- 54% of all pending orders are to sell the Pound
- 65% of all open positions are long
- Immediate resistance is at 1.2342
- The closest support is at 1.2251
- Upcoming Events: Chicago Purchasing Manager's Index
The US job market finished the year on solid footing as an important indicator of layoffs continued to be near historically low levels, showing a resilient labor market. According to the a Labor Department, national jobless claims declined by 10,000, to 265,000, during the previous week from a six-month high in the prior period. The data tend to fluctuate around the year-end holidays, while the trend reveals managers' reluctance to fire workers as demand remains steady. Filings have been below 300,000 for 95 straight weeks — the longest streak since 1970 and a level economists say is typical for a healthy labor market. Millions of Americans have found work in the past five years, pushing the unemployment rate below 5% and eliciting complaints among businesses about how hard it is to find skilled workers to fill open jobs.
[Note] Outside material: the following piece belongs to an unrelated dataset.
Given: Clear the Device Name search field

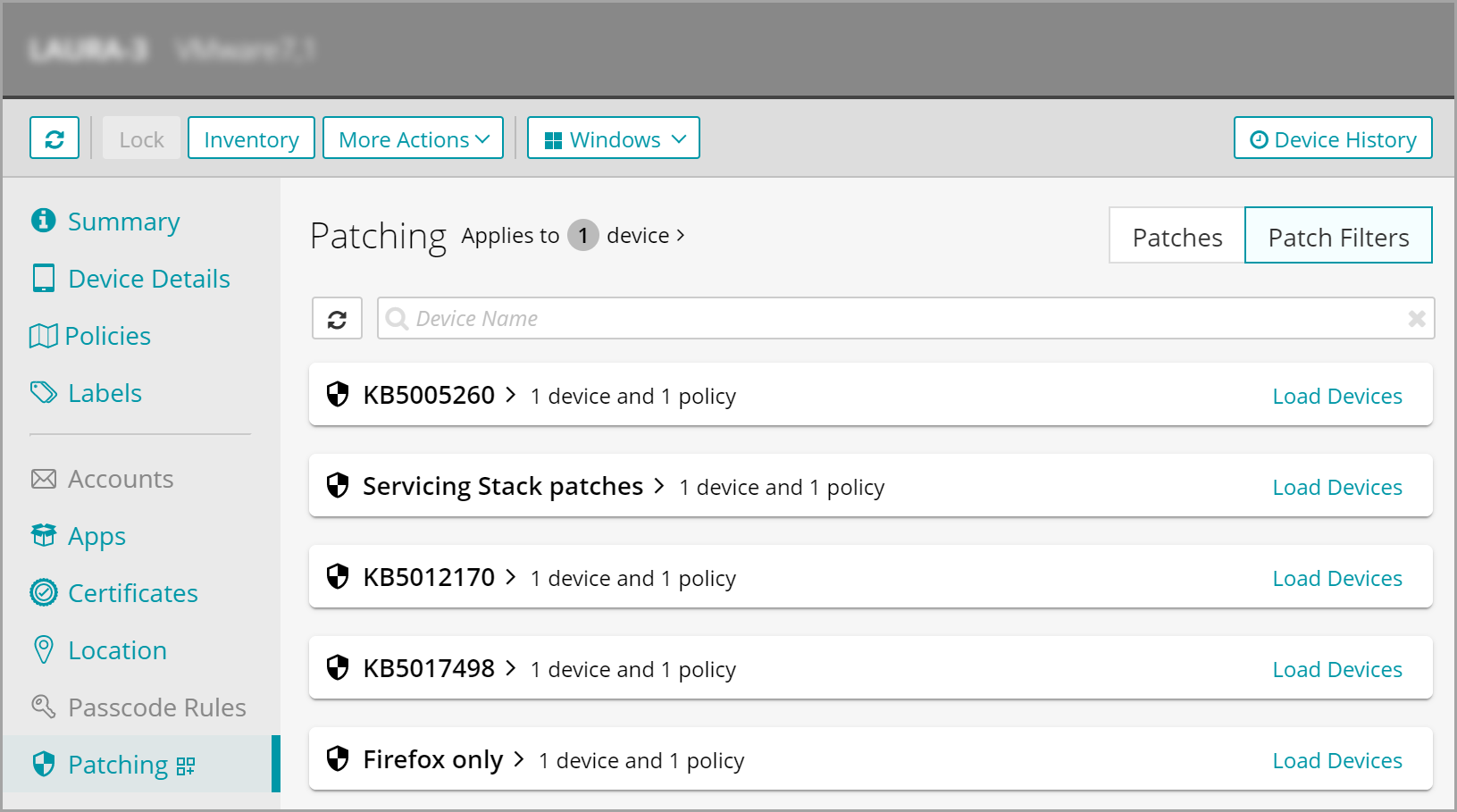Looking at the screenshot, I should coord(1416,319).
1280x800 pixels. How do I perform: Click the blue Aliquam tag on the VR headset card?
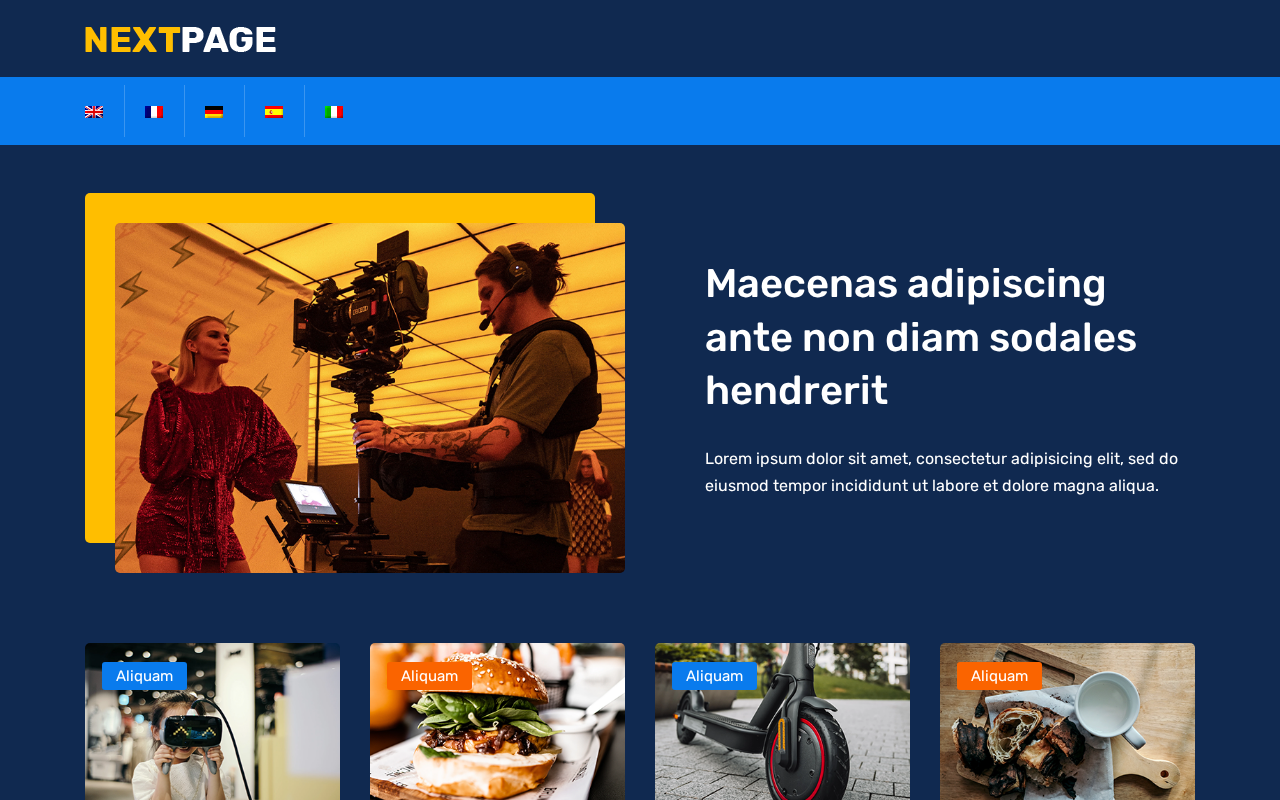coord(144,676)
In the meantime, the less volatile four-week average of initial claims, meanwhile, dropped by 750 to 263,000. Continuing jobless claims, in turn, advanced by 63,000 to 2.1 million in the week ended December 17. These claims, reported with a one-week delay, reflect the number of people already collecting unemployment checks.
Chicago PMI is the only relevant event
Last weekday of the year brings us only one relative event that could have some impact on the given pair's performance – the Chicago PMI. It is released by the ISM-Chicago, Inc, and captures conditions across Illinois, Indiana and Michigan. This index is an indicator of business trends and it is interrelated with the ISM manufacturing index. It is widely used to indicate the overall economic condition in the US. A result above 50 is bullish for the USD, whereas a result below 50 is seen as bearish.
GBP/USD remains on the back foot
Although the British Pound successfully posted some gains against the American Dollar on Thursday, risks remain skewed to the downside. The closest support, namely the monthly S1, is unlikely to keep the Cable afloat, as it gave in earlier this week, allowing the pair to cross the 1.2250 threshold. The next target is the 1.22 major level, which managed to provide sufficient psychological support for the time being, but, ultimately, the trend-line near the 1.21 mark is expected to eventually be put to the test. Technical studies are in favour of the negative outcome, suggesting the Sterling's attempts to reclaim the 1.23 mark will be in vain.
Daily chart
The Cable continued to appreciate ever since it touched the trend-line one week ago, but it appears to be more of a consolidation period. At the moment the 200-hour SMA was reached, which should prevent any further bullish developments, causing the pair to drop back to the trend-line eventually.
Hourly chart
Traders mostly bullish
Traders remain bullish on the Cable, with 65% of all open positions being long. Meanwhile, 54% of all pending orders are to sell the Pound.
A similar situation is observed elsewhere. For example, 64% of positions open at OANDA are currently long. This is more than the share of shorts (36%), more than sufficient for the sentiment to be called bullish. Similarly, sentiment at Saxo Bank is also bullish, with 65% of traders being long and 35% being short the Sterling against the US Dollar.
Spreads (avg, pip) / Trading volume / Volatility
Traders expect the Cable to keep falling
By the end of the next three months traders expect the Cable to fall under the 1.26 major level, as 60% of survey participants believe so. While the current price is around 1.23, the average forecast for March 30 is 1.2473. However, the 1.18-1.20 interval is now the most popular one, having 15% of the votes, while on the second place is the 1.16-1.18 price range, with 13% of poll participants choosing each of them. Furthermore, the 1.22-1.24 and the 1.28-1.30 intervals were chosen by 12% of the voters each.